Following on from the earlier decision to postpone events scheduled for the opening day of the GP2 Asia meeting at Bahrain International Circuit, it has now been announced the entire weekend is to be scratched from the calendar in the interests of safety.

With Bahrain becoming the latest country in Africa and the Middle East to suffer a wave of civil unrest - following on from Tunisia, Algeria, Egypt and Libya - all of Thursday's planned activities, including practice and qualifying for the second round of the 2011 GP2 Asia Series, were moved to Friday as medical teams were called to local hospitals to treat casualties of clashes during public protests against the ruling party.

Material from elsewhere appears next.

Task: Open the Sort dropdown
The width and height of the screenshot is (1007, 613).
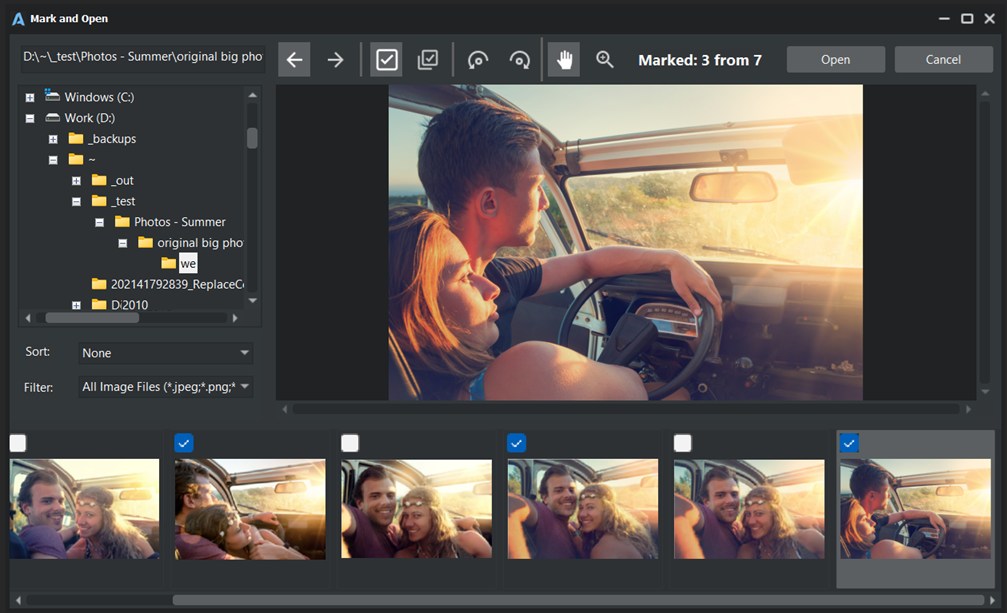Action: [164, 352]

However, with the unrest showing no signs of abating, event organisers have heeded a request from the Bahrain Motorsport Federation and cancelled the remainder of the weekend, citing force majeure.

Violent clashes between police and anti-government protesters have dominated national and international news in the past few days, having left several people dead and hundreds more injured in the hospitals of capital Manama.

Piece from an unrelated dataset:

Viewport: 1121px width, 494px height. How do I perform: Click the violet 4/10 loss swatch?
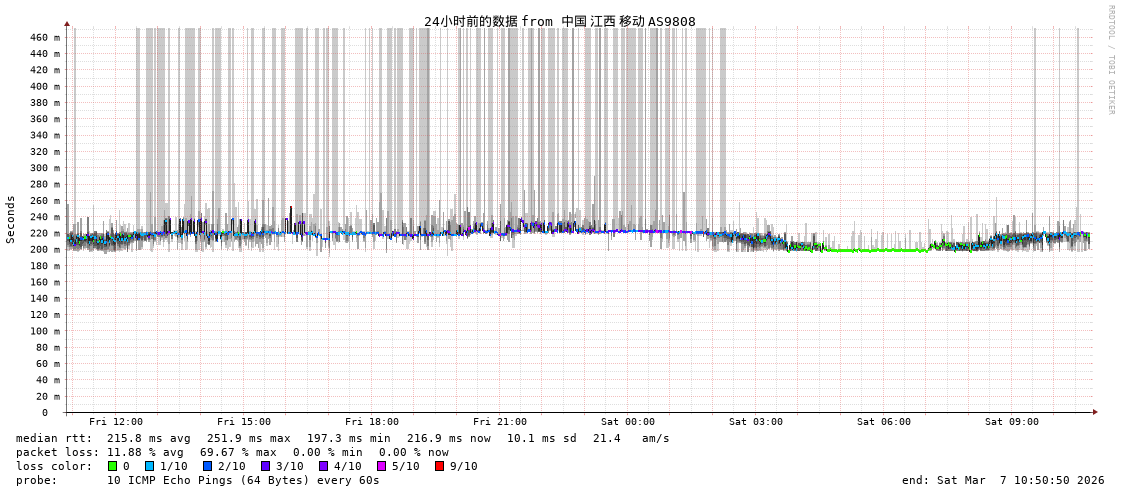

"My hotel is just 800 metres away from the centre of the riot and, tonight, I could hear shots of machine guns," Team Air Asia's Davide Valsecchi told, while Racing Engineering team owner Alfonso d'Orleans was preparing for the worst even before the announcement came.

"I think there will be no race," he predicted, "The situation is very complicated. There are Saudi tanks everywhere, during the night we heard shots, and we had to be escorted in hotel for the luggage. We have internet connections just on track, we can't watch CNN, Al Jazeera or BBC, so we just know what we read on the internet. We are putting everything in the containers - should the race be cancelled, we are ready to leave tonight."

The situation, of course, has implications for the opening round of the F1 world championship, which is scheduled to coincide with the final round of the GP2 Asia Series in early March [see story here], and could result in the race going the same way as this weekend's events.

F1 pit-lane reporter, and former GP2 media man, Will Buxton returned to Bahrain to commentate on this weekend's race and, despite reporting that things appeared quiet on his arrival, revealed that the situation is far from normal.

"There remains an underlying tension in the country and one can feel it keenly," he wrote on his personal website, "Recent pushes towards greater democracy in the Middle East appear to have given the people a voice they perhaps felt they did not have before. Whether in the majority or minority, this is a voice they now want to be heard. Speaking to another local last night, he told me that all the people really want is to have a prime minister who is not a member of the King's family.

"Naturally, we are watching how events unfold, and while as of yet there is no real feeling of fear from our side, the underlying tensions make the atmosphere here quite unsettling."